Terwijl ik lichtelijk overmoedig mijn campingskills aan mijn vriendinnen toon, vat het campinggasje dat ik in mijn handen heb vlam. Een klein momentje van paniek. En dan meteen onder de koude campingdouche. Mijn arm is rood en doet pijn, bij mijn polsen hangt het vel eraan. In de auto naar het ziekenhuis.
Het is een Zuid-Italiaans streekziekenhuis. De verpleger behandelt de wond met veel aandacht en zorg. Ik vertel de verpleegkundige over het project waar ik aan werk: ‘patiënten weten beter’: hoe ervaringen van patiënten met ziekenhuiszorg ingezet kunnen worden om die zorg te verbeteren. “She is doing fieldwork,” grapt meegekomen vriendin Myrthe. De zaalarts vraagt me of ik de verpleger niet ook een ‘very beautiful’ vindt. Het lijkt hem beter als ik die nacht in het ziekenhuis slaap. De zaalarts reageert verbaast als Myrthe teruggaat naar de camping. “She not want to spend night here?” Italiaanse charmes waarschijnlijk. Ondertussen is de schrik wat gezakt, de morfine ingewerkt en zie ik de grap er wel van in.
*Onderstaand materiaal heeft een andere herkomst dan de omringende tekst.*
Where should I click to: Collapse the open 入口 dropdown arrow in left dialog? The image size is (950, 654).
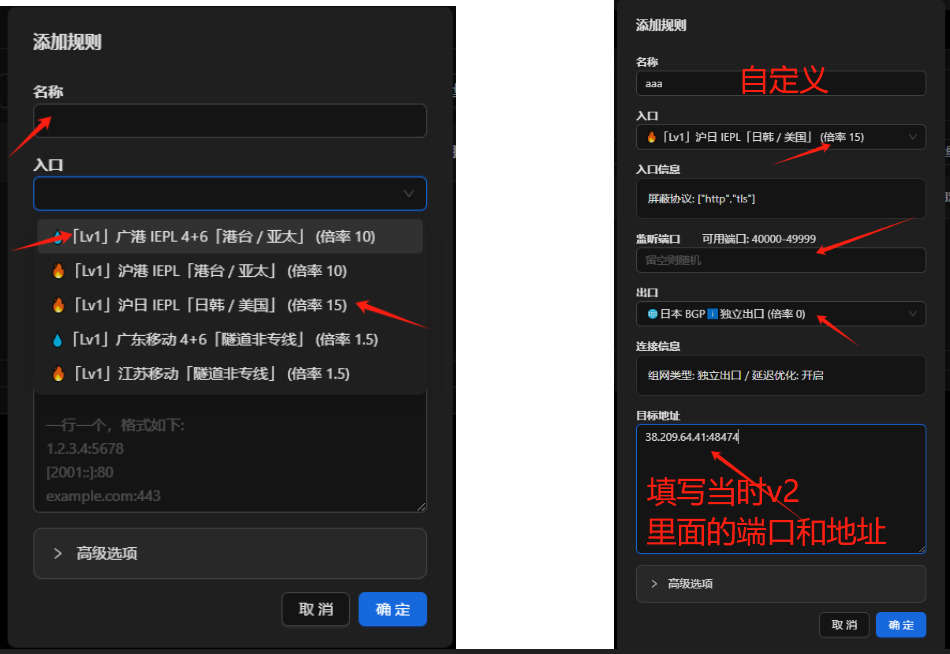408,193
Dan wordt ik weggereden. Eerst in een lift die me meer het gevoel geeft dat ik naar een Berlijns undergroundfeest ga (graffiti!). Hoewel koud-klinisch ook niet mijn favoriete interieurstijl is, verlang ik toch naar de iets meer steriele indruk die Nederlandse ziekenhuizen me doorgaans geven.
Commotie op de zaal
En dan begint mijn veldwerk pas echt. Verschillen tussen Nederland en Italië worden me duidelijk als ik de slaapzaal wordt ingereden. Mijn komst zorgt voor wat commotie onder de patiënten en bezoekers in de slaapzaal. Later begrijp ik ook waarom. Dat bezoek blijft slapen blijkt de norm, dat daar ook bedden voor zijn niet perse. De dochter van de bejaarde vrouw naast mij slaapt deze nacht dus op een stoel. Dat lijkt me in Nederland echt onvoorstelbaar, bezoektijden zijn zowat heilig en blijven overnachten op een stoel zie ik mijn eigen familie niet doen.
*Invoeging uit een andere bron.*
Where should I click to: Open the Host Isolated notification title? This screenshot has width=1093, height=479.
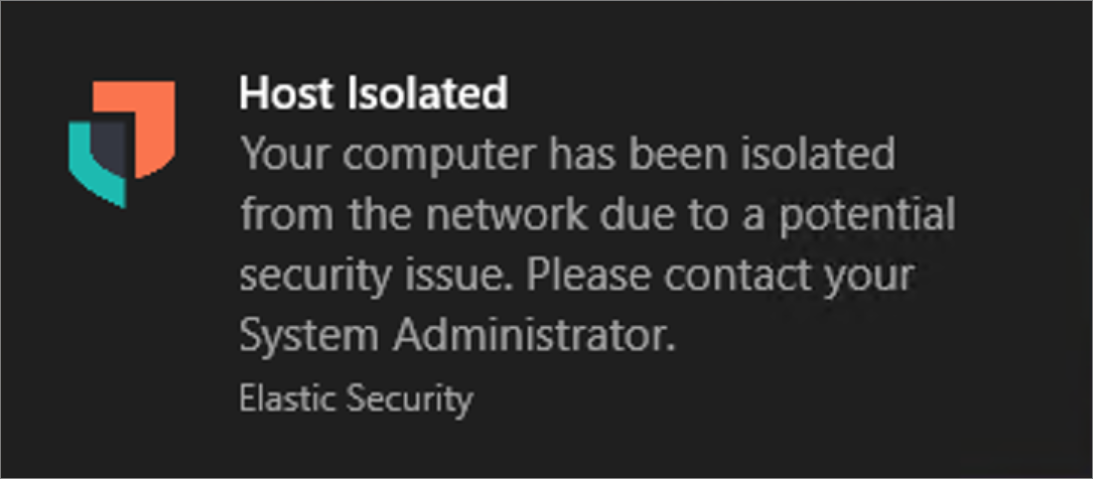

Familie blijkt een belangrijke rol te hebben in de ziekenhuiszorg. Het tienermeisje tegenover mij, dat een scooterongeluk heeft gehad, wordt de volgende ochtend gewassen door haar moeder, die ook voor haar ontbijt heeft gezorgd. Voor mij is er alleen een beker warme melk en een beschuitje. Ik denk aan keuzemenu’s en voedingslijsten met meerdere soorten broodbeleg. De dochter van de oudere dame naast mij waarschuwt een verpleger wanneer mijn infuusvloeistof op blijkt te zijn en ik dit zelf nog niet doorhad. Met mijn armen gewikkeld in verband en een hele ervaring rijker mag ik die ochtend weer terug naar de camping.
Unieke kijk van patiënten
Zo zie je maar: ervaringen van patiënten geven een unieke kijk op wat er goed gaat en wat beter kan in ziekenhuiszorg. Daarom ben ik extra trots op de onderzoekswebsite www.patientenwetenbeter.nl, waar we samen met Levenslab Nederlandse ervaringsverhalen verzamelen. Alle verhalen en inzichten gebruikt het Rathenau instituut voor een manifest voor de politiek. Zo willen het instituut bijdragen aan het versterken van de positie van de patiënt, en een nog betere Nederlandse gezondheidszorg.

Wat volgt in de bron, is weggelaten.